Saturday, October 25, 2014

Value Investors Obsessed With "Compounders", ROE; Don't Care About Liquidation Value Or Margin Of Safety

Young Money did a post called "Two great posts from Credit Bubble Stocks":

"I find this fascinating because it shows how much valuation standards can change over time. Today, a company is praised for earning a high return on equity (ROE). In Graham's time, companies were praised for having significant assets, even if reporting significant assets depressed their stated ROE."
I sent this to Oddball Stocks, who responded with a great comment:
"It seems the high ROE trend has been born out of the crash of 2008. I don't remember anyone talking about it before then. Now I see things all the time saying 'they earn 4% on equity so they're only worth 40% of book value'. Of course that's insane, someone could purchase them and unlock the value. Or new management could unlock the value.
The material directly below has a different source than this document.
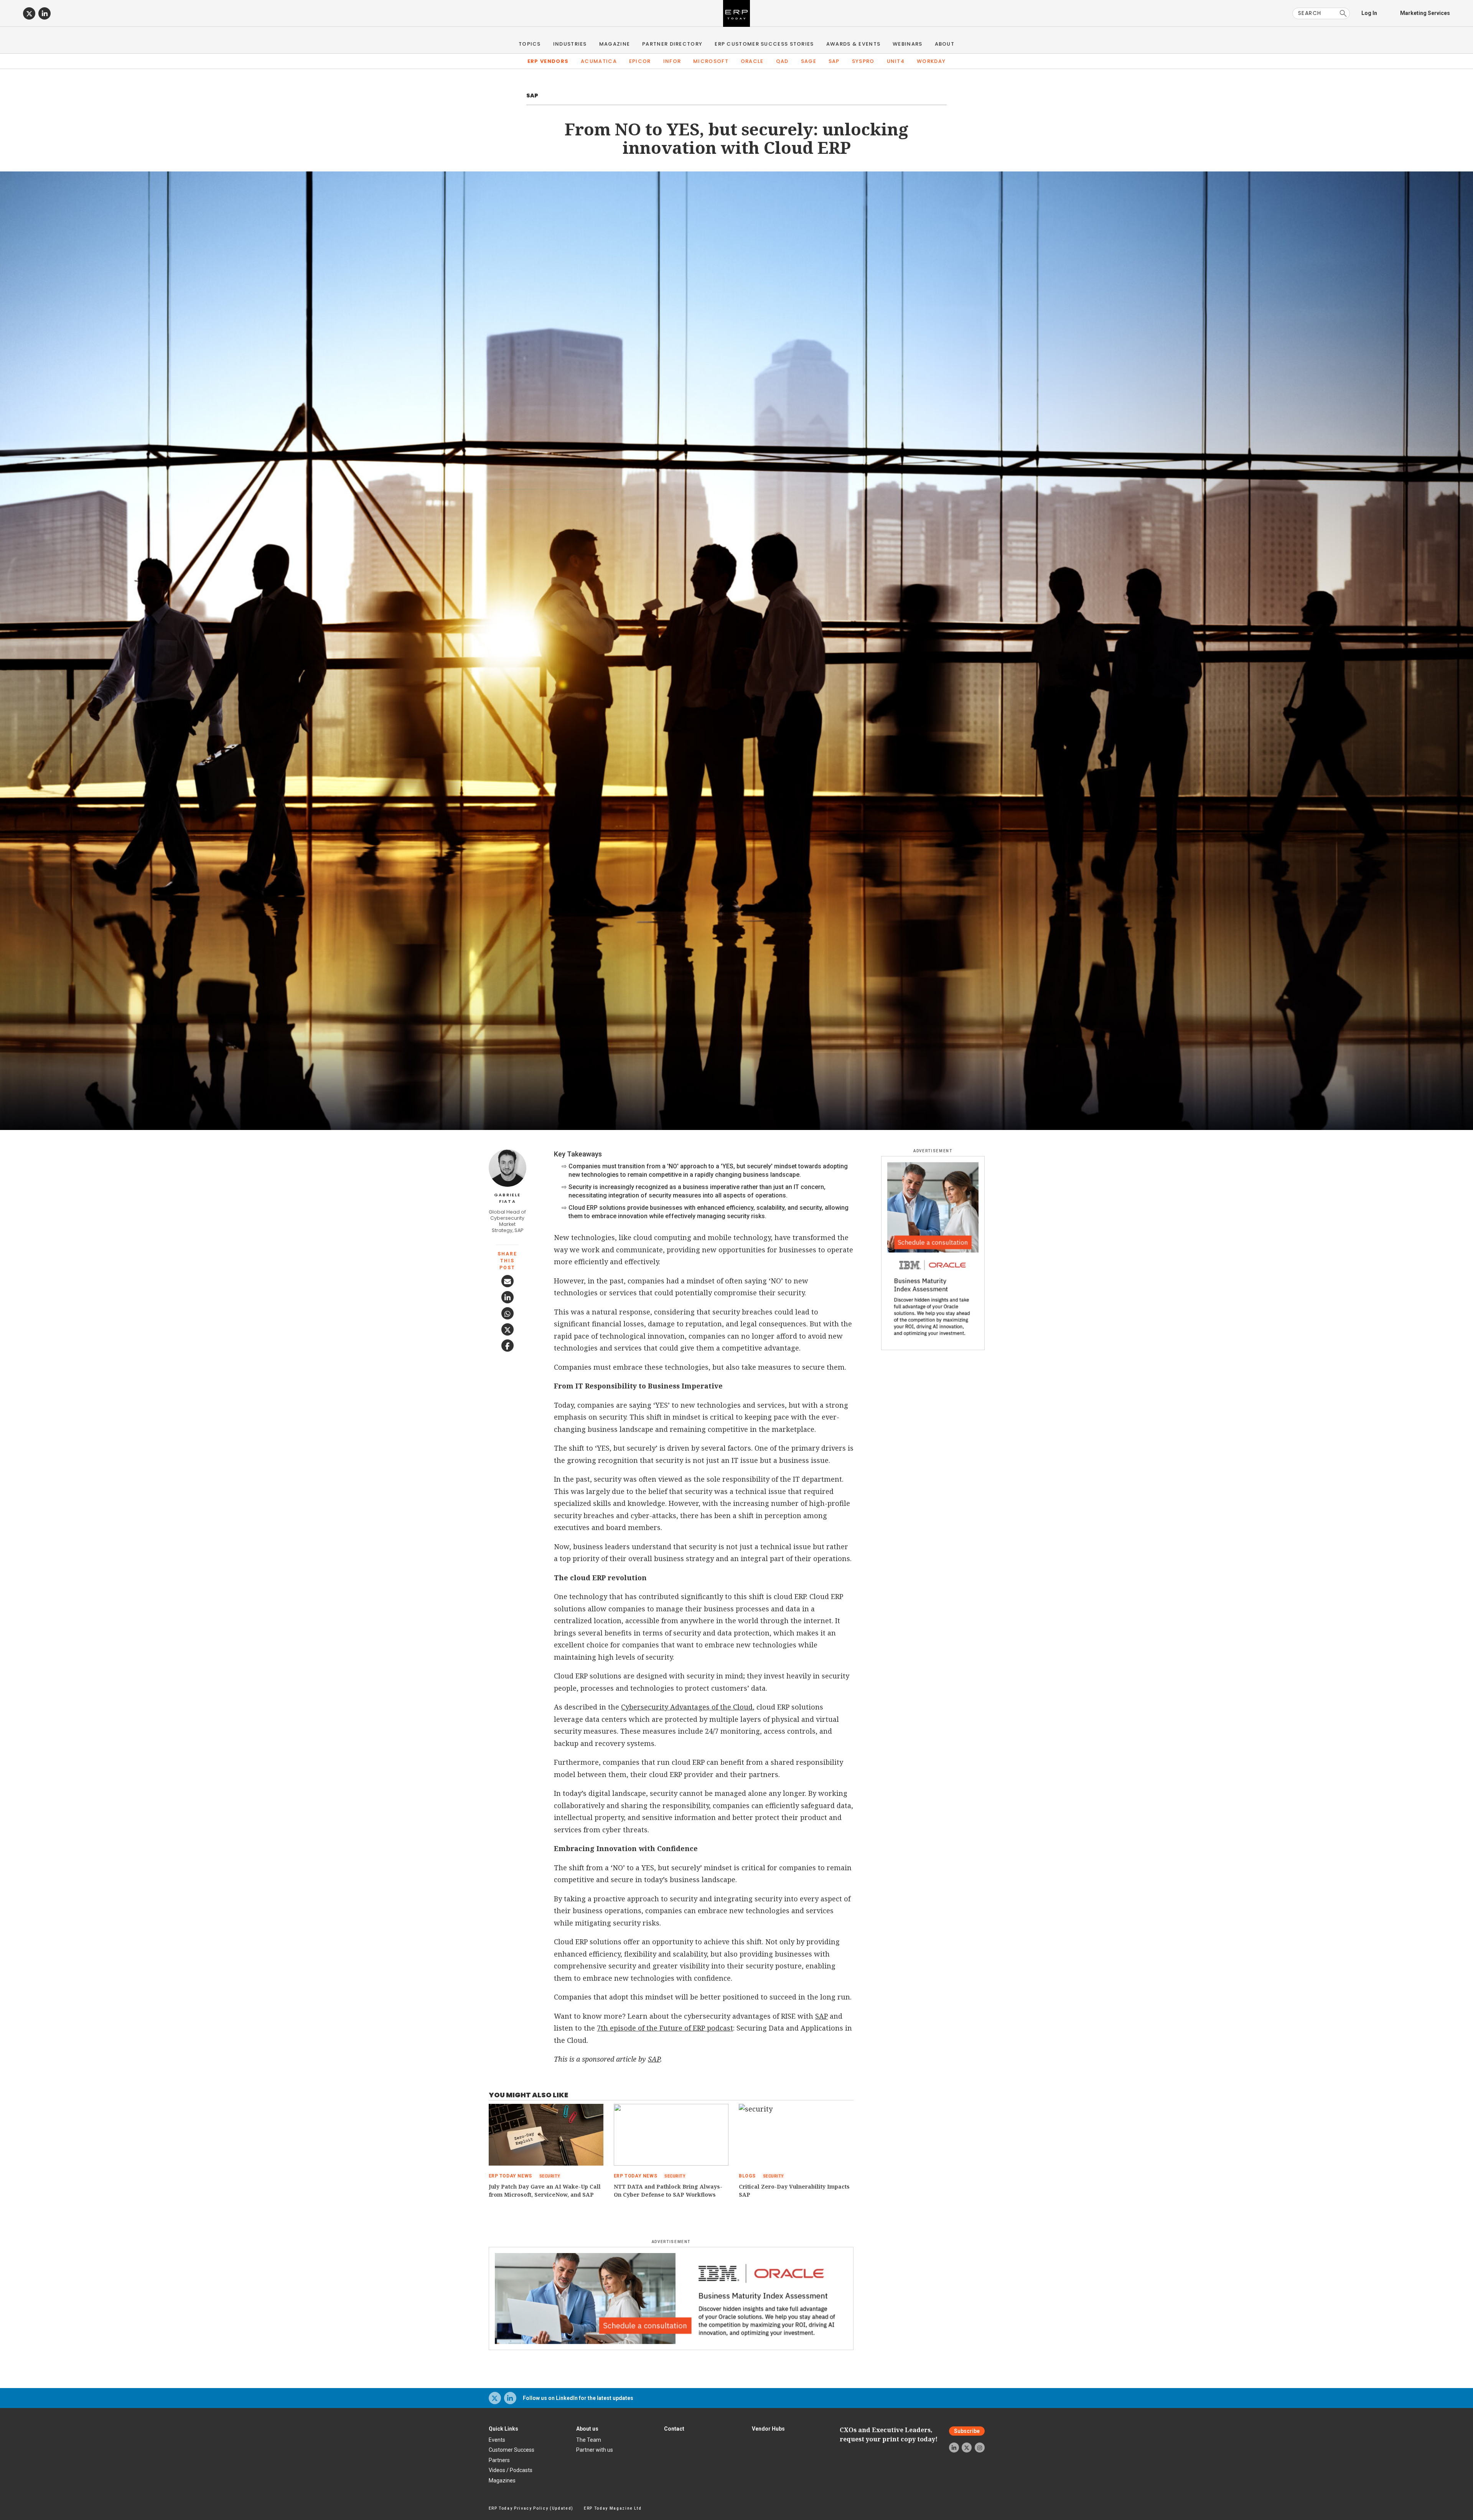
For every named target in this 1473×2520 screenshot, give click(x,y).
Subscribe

It seems since the crisis investors have lost their imagination. We have investors believing that anything good will go on forever; these are the growth companies. A company doesn't grow to the sky. Wells Fargo isn't going to grow at 15% a year for decades, if they do in something like 15 years they will be 100% of the banking market in the US. The other are value investors who can't imagine a bad company changing. Things happen, management changes, people change, things change. Nothing is static, yet we live in this static market. It's weird."
I would summarize this by saying that "value" investors are currently obsessed with "compounders" (i.e. "quality" businesses with high returns on equity, and they don't care about liquidation value or margin of safety.

I'm not saying you can never make money buying a high margin, high ROE business at over five times book value, but that's not value investing as the style was traditionally known.

To me (and to Graham), value investing is buying a consistently profitable bank at 60% of book, or closed end muni funds when they are trading at historic discounts to NAV.